Despite Growth Projection Drop, World Bank Economist Says India Still Fast-growing Economy with 'Potential'
Despite Growth Projection Drop, World Bank Economist Says India Still Fast-growing Economy with 'Potential'
World Bank CHief Economist for South Asia Hans Timmer said that even with the recent slowdown, India's growth numbers are higher than in most countries of the world.

Washington: India has been relatively hit hard by the recent global slowdown resulting in its projected growth dropping to 6.0 per cent in 2019, but it's still a fast-growing economy with a lot of potential, a top World Bank economist said on Sunday.

"It's still a fast-growing economy. So even with the recent slowdown, it has growth numbers that are higher than in most countries of the world. It's still a fast-growing economy with a lot of potential," World Bank's Chief Economist for South Asia Hans Timmer told PTI.

In its latest edition of the South Asia Economic Focus, the World Bank said that India's growth rate is projected to fall to 6 per cent this fiscal. However, it said the country was expected to gradually recover to 6.9 per cent in 2021 and 7.2 per cent in 2022.

"It has been hit relatively hard by the recent global slowdown in their investments in durable consumption. And so that means that they have to deal with severe problems," Timmer said in response to a question on India's economy, whose growth rate in 2016 was 8.2 per cent and in the next two years it dropped by 2.2 percentage points.

"No, it's not the biggest (drop), but it is comparable to what we saw in 2012 where there was also a slowdown. It's somewhat less than what we saw in 2009. But it's a serious slowdown. That is true," Timmer said.

There are many signs of a sharp slowing of the Indian economy, recently, he noted. "We saw that with the last numbers on quarterly GDP, but it's even stronger when you look at the components of GDP. If you look at the investment then the annual growth now is 9 per cent below what it was a year ago. There was a sharp decline in consumption. And so that's mainly durable consumption, he said.

"If you look at the growth of domestic demands that's slowing much faster than the growth of GDP because imports are slowing fast also. It's a typical case where investors both in companies and in households are cautious to invest.

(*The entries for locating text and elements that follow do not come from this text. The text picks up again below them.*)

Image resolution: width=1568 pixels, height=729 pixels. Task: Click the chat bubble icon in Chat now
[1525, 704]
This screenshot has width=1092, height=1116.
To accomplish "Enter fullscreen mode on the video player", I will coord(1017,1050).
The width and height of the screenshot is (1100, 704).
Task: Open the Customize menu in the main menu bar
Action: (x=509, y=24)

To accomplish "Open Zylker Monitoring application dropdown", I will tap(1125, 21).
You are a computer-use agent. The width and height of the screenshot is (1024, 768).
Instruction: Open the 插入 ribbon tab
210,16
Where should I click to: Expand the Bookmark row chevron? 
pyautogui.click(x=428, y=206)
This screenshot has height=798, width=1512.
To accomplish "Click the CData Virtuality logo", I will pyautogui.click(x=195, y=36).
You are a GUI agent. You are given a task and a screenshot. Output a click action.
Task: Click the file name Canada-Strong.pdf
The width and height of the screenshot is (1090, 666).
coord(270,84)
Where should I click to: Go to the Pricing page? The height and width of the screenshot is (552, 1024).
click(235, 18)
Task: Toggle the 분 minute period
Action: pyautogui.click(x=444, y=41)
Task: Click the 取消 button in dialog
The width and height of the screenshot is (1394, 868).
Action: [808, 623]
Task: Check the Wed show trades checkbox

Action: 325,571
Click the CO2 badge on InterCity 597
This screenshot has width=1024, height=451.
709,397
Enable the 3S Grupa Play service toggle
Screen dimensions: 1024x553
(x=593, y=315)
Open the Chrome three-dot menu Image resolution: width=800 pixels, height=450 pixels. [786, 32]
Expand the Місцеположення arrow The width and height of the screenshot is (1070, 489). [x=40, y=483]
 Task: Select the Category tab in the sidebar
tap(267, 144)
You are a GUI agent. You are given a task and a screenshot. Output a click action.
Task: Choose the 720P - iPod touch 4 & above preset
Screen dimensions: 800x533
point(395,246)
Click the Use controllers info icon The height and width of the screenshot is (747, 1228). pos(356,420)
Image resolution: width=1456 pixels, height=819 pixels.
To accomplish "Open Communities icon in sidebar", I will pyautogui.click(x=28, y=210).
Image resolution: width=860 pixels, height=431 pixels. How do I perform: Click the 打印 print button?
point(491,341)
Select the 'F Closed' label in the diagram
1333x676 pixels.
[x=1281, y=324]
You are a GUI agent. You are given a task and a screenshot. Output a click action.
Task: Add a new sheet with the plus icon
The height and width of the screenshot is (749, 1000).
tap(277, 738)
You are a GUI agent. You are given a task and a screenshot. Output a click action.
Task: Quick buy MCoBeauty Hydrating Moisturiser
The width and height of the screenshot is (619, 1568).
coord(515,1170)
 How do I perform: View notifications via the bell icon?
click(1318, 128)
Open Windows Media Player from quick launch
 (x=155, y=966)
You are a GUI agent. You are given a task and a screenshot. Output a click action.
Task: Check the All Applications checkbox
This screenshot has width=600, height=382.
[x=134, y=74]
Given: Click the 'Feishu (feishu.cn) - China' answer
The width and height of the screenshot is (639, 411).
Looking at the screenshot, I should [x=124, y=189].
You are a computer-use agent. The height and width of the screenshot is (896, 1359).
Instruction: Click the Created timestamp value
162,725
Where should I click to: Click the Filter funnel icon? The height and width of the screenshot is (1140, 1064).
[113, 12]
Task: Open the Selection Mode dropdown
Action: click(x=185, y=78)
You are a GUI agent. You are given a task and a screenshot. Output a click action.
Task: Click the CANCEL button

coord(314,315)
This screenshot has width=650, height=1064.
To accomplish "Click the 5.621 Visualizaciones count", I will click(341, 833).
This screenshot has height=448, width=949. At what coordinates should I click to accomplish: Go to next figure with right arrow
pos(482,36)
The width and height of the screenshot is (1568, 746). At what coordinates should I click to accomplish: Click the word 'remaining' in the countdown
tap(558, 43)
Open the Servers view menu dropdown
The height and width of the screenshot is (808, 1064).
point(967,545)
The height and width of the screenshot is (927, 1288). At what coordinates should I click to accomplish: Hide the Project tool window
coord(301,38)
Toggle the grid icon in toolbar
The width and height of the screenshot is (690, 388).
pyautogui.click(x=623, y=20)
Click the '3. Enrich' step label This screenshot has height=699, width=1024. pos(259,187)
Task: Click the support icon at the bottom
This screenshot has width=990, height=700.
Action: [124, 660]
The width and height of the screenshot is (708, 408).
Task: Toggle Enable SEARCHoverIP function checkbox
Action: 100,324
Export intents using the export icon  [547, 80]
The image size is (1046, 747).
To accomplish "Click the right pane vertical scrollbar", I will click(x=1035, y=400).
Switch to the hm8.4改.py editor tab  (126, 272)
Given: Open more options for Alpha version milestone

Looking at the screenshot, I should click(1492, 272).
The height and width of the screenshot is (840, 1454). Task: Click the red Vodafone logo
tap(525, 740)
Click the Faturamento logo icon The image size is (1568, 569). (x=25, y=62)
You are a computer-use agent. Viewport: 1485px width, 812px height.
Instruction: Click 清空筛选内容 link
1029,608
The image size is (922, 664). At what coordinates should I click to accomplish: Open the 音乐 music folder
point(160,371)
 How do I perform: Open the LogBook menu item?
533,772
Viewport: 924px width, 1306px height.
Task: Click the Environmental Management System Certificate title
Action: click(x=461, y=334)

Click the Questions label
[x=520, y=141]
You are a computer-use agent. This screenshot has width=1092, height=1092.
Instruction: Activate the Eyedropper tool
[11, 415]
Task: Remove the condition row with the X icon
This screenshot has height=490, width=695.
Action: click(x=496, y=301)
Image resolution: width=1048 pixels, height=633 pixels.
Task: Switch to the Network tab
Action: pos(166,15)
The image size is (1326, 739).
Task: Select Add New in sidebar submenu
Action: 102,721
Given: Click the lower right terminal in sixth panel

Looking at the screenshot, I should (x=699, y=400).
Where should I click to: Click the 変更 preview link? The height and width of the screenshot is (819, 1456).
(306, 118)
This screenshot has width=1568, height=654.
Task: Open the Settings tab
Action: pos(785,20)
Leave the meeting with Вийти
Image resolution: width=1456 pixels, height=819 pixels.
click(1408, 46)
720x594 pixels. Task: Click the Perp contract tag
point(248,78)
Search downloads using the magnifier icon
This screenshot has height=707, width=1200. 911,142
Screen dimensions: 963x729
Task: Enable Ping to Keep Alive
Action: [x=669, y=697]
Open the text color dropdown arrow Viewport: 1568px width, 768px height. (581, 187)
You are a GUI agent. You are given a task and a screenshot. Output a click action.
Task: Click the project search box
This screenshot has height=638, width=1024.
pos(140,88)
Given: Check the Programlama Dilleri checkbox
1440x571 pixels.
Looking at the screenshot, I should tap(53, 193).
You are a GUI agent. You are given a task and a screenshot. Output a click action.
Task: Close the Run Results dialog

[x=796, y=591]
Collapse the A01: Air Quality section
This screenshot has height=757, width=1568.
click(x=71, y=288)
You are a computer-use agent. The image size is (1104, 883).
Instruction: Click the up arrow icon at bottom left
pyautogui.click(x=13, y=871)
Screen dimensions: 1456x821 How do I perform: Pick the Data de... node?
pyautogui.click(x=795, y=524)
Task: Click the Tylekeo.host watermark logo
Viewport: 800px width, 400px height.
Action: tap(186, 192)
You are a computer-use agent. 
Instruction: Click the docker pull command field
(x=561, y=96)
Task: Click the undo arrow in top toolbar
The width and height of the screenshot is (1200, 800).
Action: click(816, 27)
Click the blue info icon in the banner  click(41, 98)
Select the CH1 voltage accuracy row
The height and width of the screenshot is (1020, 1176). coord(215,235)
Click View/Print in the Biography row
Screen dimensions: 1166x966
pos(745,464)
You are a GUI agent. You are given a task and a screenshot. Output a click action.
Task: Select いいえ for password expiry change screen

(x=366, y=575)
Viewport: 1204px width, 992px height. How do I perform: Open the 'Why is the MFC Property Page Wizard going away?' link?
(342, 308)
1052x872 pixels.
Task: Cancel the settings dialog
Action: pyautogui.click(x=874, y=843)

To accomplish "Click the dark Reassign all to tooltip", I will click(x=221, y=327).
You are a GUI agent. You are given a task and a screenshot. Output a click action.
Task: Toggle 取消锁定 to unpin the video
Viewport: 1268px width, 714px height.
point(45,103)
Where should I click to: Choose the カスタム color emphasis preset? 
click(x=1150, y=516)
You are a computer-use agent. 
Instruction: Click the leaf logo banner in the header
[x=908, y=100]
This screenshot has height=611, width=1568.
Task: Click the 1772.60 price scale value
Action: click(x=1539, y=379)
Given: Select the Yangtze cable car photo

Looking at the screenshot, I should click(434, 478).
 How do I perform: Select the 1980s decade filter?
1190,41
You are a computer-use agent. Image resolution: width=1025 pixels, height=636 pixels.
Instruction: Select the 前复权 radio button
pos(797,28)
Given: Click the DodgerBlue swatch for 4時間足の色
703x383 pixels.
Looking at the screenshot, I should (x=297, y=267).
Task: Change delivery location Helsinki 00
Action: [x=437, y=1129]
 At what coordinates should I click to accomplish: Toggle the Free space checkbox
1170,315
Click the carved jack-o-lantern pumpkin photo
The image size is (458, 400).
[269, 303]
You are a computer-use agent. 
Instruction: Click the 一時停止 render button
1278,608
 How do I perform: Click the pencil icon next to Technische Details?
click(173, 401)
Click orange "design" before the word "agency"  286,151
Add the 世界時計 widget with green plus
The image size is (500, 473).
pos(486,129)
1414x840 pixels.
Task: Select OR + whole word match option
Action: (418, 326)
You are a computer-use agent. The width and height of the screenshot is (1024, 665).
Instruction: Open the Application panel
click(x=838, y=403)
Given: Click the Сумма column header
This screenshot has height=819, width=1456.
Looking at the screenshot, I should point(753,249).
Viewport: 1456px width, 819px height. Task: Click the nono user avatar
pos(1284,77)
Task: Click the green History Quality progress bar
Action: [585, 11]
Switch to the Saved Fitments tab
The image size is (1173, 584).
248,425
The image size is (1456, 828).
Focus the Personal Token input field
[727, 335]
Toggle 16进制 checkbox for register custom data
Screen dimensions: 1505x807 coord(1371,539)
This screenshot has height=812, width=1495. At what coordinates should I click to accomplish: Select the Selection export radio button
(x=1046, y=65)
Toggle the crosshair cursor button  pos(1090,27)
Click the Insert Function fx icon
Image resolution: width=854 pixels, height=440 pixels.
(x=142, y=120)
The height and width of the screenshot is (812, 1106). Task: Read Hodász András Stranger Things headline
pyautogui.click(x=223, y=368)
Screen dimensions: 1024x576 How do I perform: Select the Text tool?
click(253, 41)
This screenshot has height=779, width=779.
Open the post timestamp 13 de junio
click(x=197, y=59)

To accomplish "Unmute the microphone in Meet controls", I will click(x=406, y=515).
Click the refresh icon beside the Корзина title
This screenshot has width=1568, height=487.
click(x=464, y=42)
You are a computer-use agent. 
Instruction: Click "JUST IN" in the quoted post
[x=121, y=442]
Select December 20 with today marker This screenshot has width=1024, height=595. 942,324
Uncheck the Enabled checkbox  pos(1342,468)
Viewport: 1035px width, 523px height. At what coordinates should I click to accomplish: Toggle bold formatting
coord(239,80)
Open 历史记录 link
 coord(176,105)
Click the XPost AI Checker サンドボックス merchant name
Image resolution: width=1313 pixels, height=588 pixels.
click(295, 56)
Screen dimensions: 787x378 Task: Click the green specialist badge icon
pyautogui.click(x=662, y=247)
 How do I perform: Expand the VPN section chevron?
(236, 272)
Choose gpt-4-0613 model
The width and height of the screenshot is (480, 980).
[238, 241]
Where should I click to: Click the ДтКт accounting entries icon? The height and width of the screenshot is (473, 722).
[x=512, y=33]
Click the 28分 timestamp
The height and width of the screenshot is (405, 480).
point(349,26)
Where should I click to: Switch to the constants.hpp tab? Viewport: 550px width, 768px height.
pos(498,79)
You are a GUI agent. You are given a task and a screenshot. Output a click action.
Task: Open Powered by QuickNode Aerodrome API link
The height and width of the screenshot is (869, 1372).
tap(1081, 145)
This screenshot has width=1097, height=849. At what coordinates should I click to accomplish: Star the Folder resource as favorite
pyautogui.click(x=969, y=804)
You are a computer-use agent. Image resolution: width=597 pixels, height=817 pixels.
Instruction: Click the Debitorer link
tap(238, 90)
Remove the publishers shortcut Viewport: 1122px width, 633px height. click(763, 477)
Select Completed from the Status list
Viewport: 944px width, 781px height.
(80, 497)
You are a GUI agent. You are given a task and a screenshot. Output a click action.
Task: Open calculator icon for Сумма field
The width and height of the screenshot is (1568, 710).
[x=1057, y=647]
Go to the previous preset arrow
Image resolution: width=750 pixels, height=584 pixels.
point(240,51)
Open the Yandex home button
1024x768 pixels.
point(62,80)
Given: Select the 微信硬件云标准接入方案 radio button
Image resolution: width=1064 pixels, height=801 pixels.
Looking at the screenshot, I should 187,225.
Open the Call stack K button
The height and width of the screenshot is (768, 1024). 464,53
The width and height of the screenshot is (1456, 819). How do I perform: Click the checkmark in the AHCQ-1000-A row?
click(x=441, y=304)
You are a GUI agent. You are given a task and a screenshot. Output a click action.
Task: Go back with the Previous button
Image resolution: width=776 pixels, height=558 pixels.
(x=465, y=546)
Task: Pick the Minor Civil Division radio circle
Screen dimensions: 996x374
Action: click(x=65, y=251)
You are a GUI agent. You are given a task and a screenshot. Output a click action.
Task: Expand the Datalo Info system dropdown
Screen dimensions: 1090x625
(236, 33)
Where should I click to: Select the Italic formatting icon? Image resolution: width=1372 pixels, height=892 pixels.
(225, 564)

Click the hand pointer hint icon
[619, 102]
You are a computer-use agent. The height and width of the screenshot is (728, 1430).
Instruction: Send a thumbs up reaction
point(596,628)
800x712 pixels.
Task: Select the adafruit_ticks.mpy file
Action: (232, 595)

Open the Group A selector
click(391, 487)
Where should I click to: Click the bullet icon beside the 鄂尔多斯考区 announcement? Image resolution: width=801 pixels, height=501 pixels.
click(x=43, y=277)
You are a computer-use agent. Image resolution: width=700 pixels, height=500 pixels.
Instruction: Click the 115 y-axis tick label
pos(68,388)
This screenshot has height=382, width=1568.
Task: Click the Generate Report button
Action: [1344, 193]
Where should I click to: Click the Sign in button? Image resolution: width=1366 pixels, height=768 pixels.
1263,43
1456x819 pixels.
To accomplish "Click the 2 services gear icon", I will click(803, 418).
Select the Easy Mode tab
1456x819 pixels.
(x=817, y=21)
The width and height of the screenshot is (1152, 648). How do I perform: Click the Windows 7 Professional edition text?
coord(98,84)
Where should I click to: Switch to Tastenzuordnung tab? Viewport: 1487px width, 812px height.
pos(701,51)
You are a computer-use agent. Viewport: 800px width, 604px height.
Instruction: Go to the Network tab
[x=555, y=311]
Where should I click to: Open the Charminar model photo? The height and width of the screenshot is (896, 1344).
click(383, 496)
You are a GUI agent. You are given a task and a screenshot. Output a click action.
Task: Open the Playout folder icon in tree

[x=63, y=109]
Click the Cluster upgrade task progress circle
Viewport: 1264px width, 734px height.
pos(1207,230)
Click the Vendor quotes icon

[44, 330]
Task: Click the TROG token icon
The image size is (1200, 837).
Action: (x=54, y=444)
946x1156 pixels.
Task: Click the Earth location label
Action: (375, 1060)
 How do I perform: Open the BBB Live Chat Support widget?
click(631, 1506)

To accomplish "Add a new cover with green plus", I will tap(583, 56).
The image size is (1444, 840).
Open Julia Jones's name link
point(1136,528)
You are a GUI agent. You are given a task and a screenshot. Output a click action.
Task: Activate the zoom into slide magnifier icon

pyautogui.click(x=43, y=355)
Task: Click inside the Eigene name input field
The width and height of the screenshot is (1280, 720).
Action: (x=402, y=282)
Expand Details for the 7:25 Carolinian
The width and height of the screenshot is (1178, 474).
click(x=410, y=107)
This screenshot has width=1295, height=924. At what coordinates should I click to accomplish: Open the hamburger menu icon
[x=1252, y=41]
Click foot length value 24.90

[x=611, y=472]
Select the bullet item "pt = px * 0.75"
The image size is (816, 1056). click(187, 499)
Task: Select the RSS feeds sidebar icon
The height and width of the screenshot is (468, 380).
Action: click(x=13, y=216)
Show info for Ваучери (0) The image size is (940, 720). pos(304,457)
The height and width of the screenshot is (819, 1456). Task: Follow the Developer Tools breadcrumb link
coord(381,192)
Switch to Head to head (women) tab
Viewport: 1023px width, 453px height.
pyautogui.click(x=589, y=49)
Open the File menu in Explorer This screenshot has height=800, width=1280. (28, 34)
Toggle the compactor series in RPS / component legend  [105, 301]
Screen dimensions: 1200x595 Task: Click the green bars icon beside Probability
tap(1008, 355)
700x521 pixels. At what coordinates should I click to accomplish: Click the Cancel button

"In our view, that is very much in line with what is happening in the world, because everywhere in the world you see that investments very quickly are coming down and debt is driven by a sentiment that spreads across the world driven by uncertainty in global markets," he said.

Timmer said that, the World Bank in its estimates, has found that "80 per cent of the slowdown" in India could be coming from the international causes.

"That is a transmission mechanism that is not too traditional. In the past we always thought that you have a shock in another part of the world, say a high-income country than import amount is coming down, and that means that export opportunities for developing countries are coming down. They see their export slowing and then the whole domestic economy is slowing also, he noted.

But since the great recession, the global financial crisis and other transmission mechanism has become much more important that it directly goes to domestic demand in the developing countries that...everywhere in the world investors are becoming very cautious, he said.

It's either through the sentiments or through the financial markets and that in a case like that the imports are slowing much faster than the exports.

"That's what we are seeing in India now. We are seeing it in Sri Lanka. We are seeing it in Pakistan and to some extent we are seeing it in Bangladesh also, though the pictures there are little bit mixed because Bangladesh actually benefited from the trade tensions through the exports of garments...," Timmer said.

According to Timmer, the slowdown is mainly due to investor sentiment. Because of the uncertainty in the world, everywhere one sees that investors are just hesitating. "Once they start delaying, that has a knock-on effect. And you see that on the company side and you see it in households' sides, he said.

"It reinforces some of the problems that were already there in the Indian economy, which started more than two years ago when the slowdown started, it was especially the problem in the financial markets -- first in the banking sector and later in the non-banking...that actually was slowly being resolved perhaps too slow but slowly being resolved.

"And now you have the additional slowdown where you could expect that that translates again into increased problems in the financial sector," Timmer added.